Des voix qualifiées, systématiquement écartées
Cette famille de pensée n’a rien de marginal ni d’anonyme. En France, l’Association des climato-réalistes (ACR), fondée en 2016, réunit depuis dix ans des membres aux qualifications reconnues, sans que cela lui vaille la moindre reconnaissance médiatique proportionnée à son sérieux.
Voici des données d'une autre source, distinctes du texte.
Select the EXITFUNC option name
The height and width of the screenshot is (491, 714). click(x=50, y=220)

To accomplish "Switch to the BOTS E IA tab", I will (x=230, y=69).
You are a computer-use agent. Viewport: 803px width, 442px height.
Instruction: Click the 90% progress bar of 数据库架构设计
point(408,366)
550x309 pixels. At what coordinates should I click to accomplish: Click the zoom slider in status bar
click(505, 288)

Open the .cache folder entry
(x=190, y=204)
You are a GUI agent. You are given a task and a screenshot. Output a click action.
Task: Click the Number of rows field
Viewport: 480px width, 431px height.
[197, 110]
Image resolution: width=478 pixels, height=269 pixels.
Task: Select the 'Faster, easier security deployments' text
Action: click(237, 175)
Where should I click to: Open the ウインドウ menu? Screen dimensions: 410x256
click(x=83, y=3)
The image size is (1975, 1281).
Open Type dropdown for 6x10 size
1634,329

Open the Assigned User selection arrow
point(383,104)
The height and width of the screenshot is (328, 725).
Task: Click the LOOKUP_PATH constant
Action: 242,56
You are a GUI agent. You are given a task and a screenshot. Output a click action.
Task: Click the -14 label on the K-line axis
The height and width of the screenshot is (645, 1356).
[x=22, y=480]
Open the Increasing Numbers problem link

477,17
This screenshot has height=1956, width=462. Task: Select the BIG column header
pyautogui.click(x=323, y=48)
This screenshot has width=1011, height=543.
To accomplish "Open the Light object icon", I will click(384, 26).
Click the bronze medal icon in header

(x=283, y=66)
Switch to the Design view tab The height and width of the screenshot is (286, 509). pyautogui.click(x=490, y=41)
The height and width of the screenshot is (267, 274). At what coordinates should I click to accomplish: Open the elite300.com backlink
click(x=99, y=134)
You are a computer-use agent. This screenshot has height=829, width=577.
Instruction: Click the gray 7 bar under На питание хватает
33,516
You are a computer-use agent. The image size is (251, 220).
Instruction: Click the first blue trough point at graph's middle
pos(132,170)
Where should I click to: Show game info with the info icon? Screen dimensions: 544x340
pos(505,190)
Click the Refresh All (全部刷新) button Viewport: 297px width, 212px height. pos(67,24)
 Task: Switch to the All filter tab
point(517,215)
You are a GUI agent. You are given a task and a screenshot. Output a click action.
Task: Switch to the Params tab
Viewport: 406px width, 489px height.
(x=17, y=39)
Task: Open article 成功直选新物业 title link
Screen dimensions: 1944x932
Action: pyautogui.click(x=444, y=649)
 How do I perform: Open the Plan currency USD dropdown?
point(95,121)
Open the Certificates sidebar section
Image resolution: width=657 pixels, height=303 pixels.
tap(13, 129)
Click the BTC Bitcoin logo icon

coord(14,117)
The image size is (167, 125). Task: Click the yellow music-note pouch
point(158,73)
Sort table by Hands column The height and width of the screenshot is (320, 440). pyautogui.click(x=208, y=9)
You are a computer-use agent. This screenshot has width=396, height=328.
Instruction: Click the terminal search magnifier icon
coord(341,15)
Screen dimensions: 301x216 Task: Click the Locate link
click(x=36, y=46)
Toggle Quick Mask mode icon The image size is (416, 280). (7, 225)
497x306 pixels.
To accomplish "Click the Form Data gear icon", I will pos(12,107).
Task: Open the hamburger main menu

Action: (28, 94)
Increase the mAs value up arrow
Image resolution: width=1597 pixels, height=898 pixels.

À l’échelle internationale, la fondation Clintel, dont le président est Václav Klaus, ancien président de la République tchèque, défend la thèse qu’il n’y a pas d’urgence climatique — une position signée par plus de deux mille scientifiques et professionnels de plus de quarante pays.
Aux États-Unis, ces voix sont plus audibles qu’en Europe. Le physicien Steven Koonin, qui fut sous-secrétaire chargé de la science sous l’administration Obama, a publié une critique argumentée des certitudes affichées sur le climat. Le physicien de l’atmosphère Richard Lindzen, professeur au MIT pendant trente ans et auteur de plus de deux cents articles scientifiques évalués par les pairs, a été l’un des auteurs principaux d’un rapport du GIEC avant de prendre ses distances avec cette organisation, dénonçant une dérive politique au détriment de la rigueur scientifique ; il est membre du Comité scientifique de l’ACR [comme l’est l’auteur, utile ?]). Ce ne sont pas des figures obscures. Ce sont des chercheurs décorés, publiés, cités — que l’étiquette « climatosceptique » suffit pourtant à évacuer du débat sans qu’on ait besoin de discuter leurs arguments.
L’ostracisme a un coût
Le résultat de cette police du vocabulaire est un climat intellectuel délétère. Le site francophone Science, Climat, Énergie publie des analyses scientifiques solides et documentées, mais ses animateurs doivent rester anonymes : être identifié suffirait à menacer leur poste de professeur d’université. Voilà où mène l’ostracisme organisé par des médias largement subventionnés — à contraindre des scientifiques à se cacher pour pouvoir continuer à publier.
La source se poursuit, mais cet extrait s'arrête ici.